- [What to produce]: In the records below, find the line holding "Atlas Records (103, 2550)" and the line holding "King Crimson - USA LP - M/M (121, 613)". Set down both, with every line between them, exactly.

(Stored items)

===

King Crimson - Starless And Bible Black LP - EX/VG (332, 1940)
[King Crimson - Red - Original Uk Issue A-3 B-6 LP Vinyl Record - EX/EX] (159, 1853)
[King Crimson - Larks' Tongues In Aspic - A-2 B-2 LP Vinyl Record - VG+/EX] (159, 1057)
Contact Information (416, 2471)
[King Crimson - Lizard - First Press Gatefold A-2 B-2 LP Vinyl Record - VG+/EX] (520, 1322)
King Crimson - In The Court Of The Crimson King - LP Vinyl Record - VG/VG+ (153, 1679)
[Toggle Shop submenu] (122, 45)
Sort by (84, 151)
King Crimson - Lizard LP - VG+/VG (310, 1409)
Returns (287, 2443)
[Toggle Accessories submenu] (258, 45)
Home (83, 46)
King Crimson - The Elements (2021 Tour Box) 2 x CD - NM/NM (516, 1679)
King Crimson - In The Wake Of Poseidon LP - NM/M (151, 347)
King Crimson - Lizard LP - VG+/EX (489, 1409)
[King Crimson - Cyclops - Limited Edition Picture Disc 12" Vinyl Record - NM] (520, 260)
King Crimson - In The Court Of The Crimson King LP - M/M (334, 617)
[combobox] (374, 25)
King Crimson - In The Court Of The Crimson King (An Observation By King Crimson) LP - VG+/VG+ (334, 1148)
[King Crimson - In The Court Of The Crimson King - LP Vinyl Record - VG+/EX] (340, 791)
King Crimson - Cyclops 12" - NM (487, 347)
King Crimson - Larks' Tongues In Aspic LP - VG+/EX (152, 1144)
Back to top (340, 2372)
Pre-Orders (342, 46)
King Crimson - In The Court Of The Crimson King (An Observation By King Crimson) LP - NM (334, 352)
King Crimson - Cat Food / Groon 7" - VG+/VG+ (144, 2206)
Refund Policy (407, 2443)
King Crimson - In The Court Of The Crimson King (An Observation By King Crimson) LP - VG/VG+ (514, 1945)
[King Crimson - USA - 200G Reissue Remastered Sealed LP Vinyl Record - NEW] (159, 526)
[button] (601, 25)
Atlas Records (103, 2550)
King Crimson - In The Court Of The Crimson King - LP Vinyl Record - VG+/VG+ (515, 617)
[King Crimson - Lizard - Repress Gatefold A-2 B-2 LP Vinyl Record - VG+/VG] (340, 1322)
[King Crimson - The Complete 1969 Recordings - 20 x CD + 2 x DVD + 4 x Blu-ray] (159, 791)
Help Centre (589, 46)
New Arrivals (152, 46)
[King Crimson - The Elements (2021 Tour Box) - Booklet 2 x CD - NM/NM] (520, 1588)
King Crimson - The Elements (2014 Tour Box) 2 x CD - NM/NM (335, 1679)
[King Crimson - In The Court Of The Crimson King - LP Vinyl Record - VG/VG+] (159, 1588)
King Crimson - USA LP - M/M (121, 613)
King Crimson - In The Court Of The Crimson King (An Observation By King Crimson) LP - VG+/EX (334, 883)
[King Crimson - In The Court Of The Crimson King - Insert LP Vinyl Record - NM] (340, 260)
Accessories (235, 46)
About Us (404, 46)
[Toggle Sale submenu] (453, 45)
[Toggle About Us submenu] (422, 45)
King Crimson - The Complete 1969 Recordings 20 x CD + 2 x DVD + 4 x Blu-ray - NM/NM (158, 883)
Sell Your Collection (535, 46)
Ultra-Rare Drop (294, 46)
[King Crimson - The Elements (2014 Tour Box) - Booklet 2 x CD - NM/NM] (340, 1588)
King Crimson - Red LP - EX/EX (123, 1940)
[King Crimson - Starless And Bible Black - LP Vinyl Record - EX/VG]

===

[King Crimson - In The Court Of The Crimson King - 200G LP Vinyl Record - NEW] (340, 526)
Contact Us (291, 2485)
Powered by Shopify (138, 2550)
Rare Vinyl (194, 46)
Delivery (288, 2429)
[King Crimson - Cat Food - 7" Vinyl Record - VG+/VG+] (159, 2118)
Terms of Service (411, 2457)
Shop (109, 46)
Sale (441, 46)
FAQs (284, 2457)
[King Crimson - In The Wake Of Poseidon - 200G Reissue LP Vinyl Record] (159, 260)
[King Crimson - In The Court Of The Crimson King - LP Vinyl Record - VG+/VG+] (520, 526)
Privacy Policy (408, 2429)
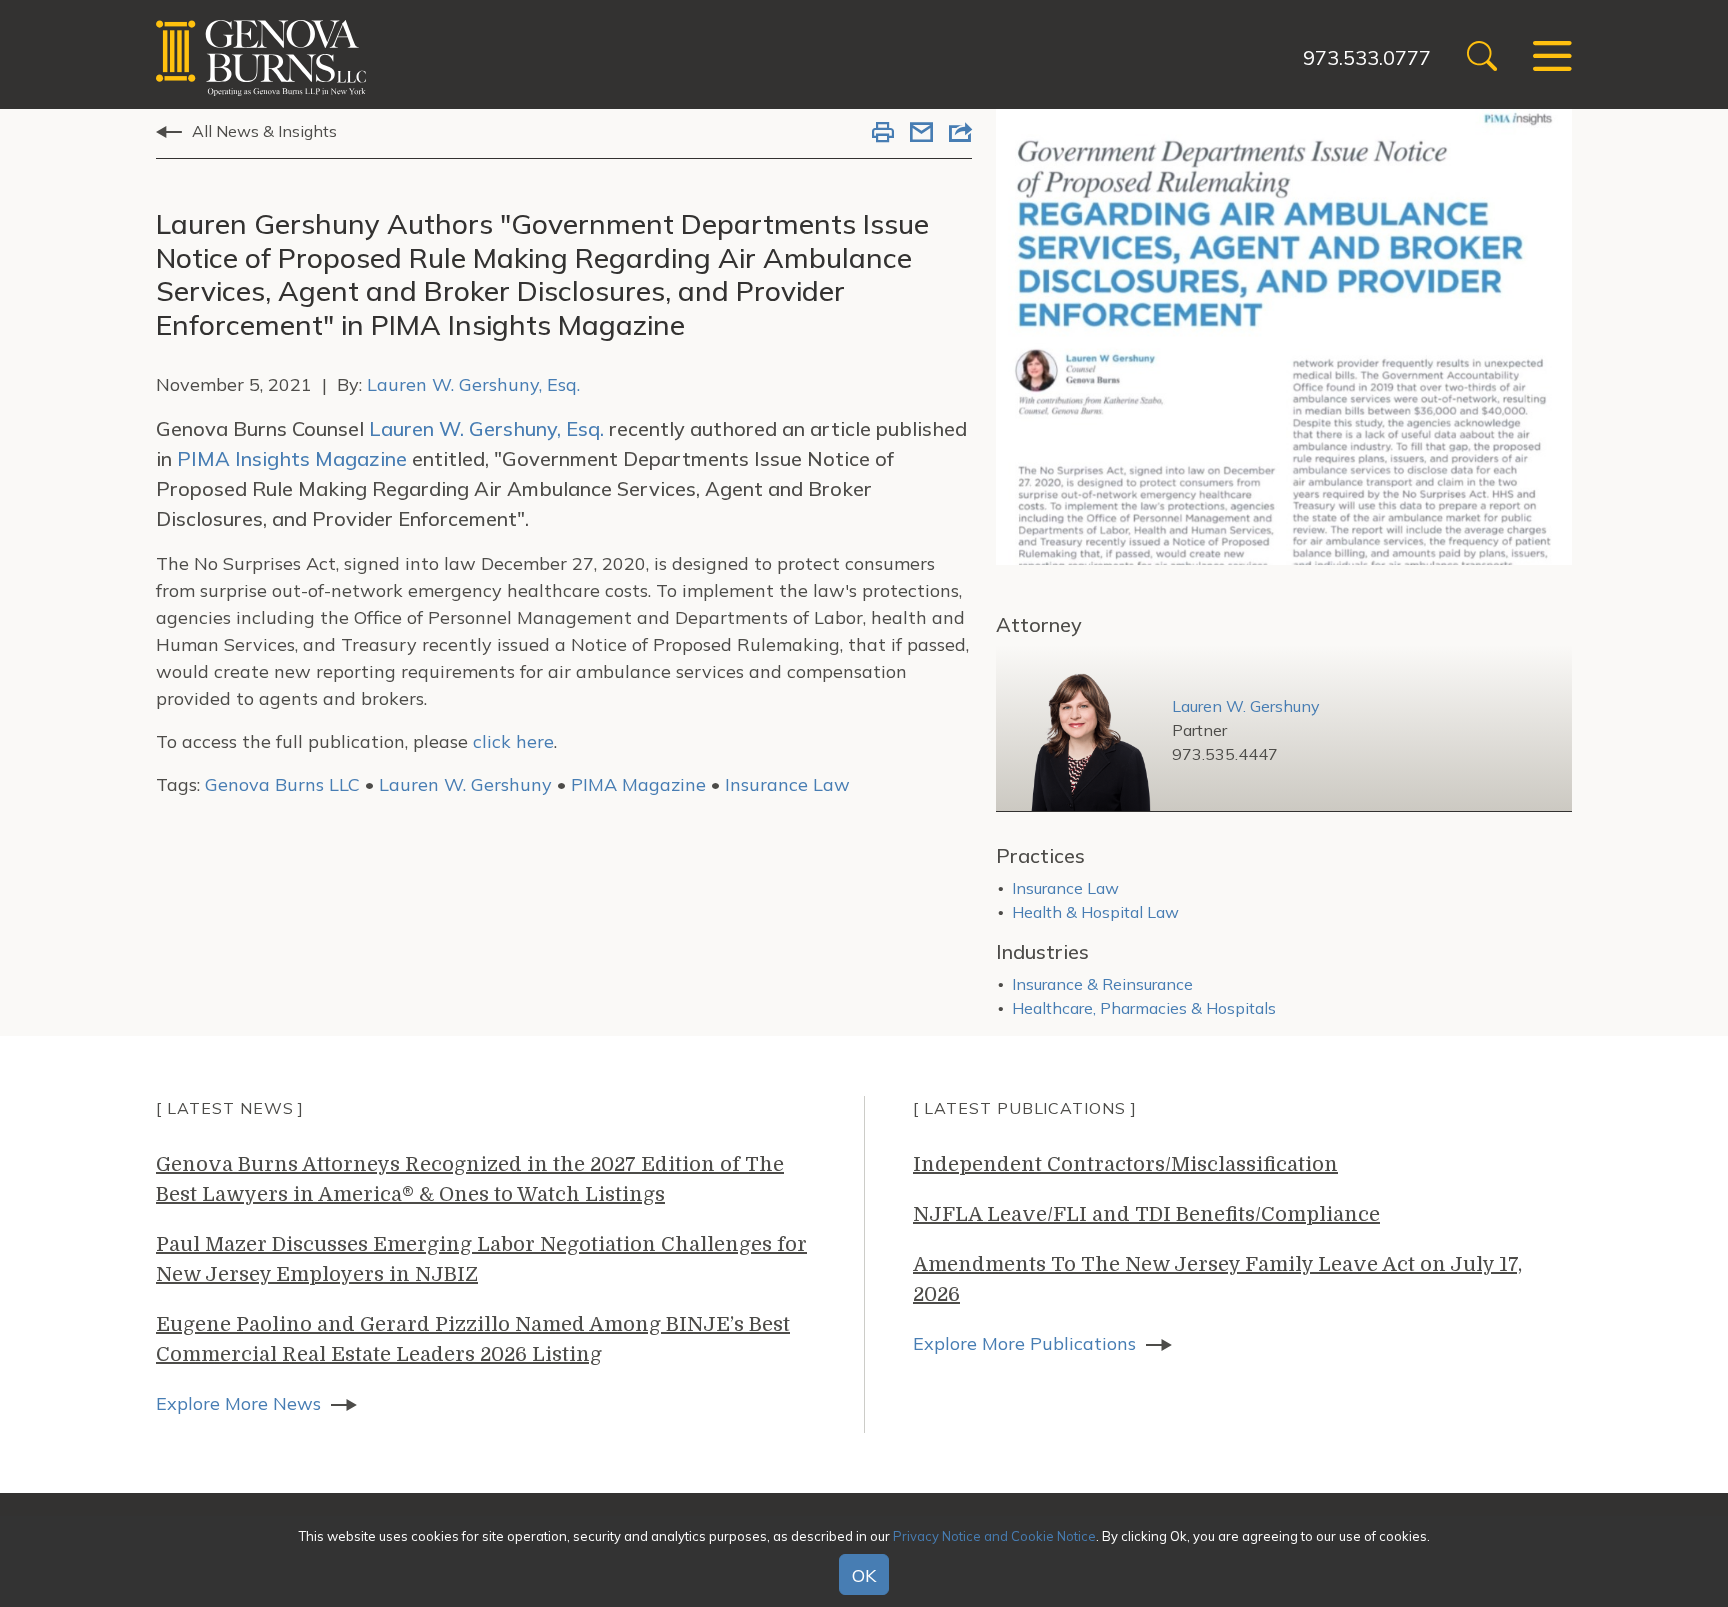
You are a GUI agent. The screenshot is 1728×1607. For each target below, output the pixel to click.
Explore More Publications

===

- [Answer box]:
Atlas Records (103, 2550)
King Crimson - In The Court Of The Crimson King - LP Vinyl Record - VG+/VG+ (515, 617)
[King Crimson - Lizard - Repress Gatefold A-2 B-2 LP Vinyl Record - VG+/VG] (340, 1322)
[King Crimson - The Complete 1969 Recordings - 20 x CD + 2 x DVD + 4 x Blu-ray] (159, 791)
Help Centre (589, 46)
New Arrivals (152, 46)
[King Crimson - The Elements (2021 Tour Box) - Booklet 2 x CD - NM/NM] (520, 1588)
King Crimson - The Elements (2014 Tour Box) 2 x CD - NM/NM (335, 1679)
[King Crimson - In The Court Of The Crimson King - LP Vinyl Record - VG/VG+] (159, 1588)
King Crimson - USA LP - M/M (121, 613)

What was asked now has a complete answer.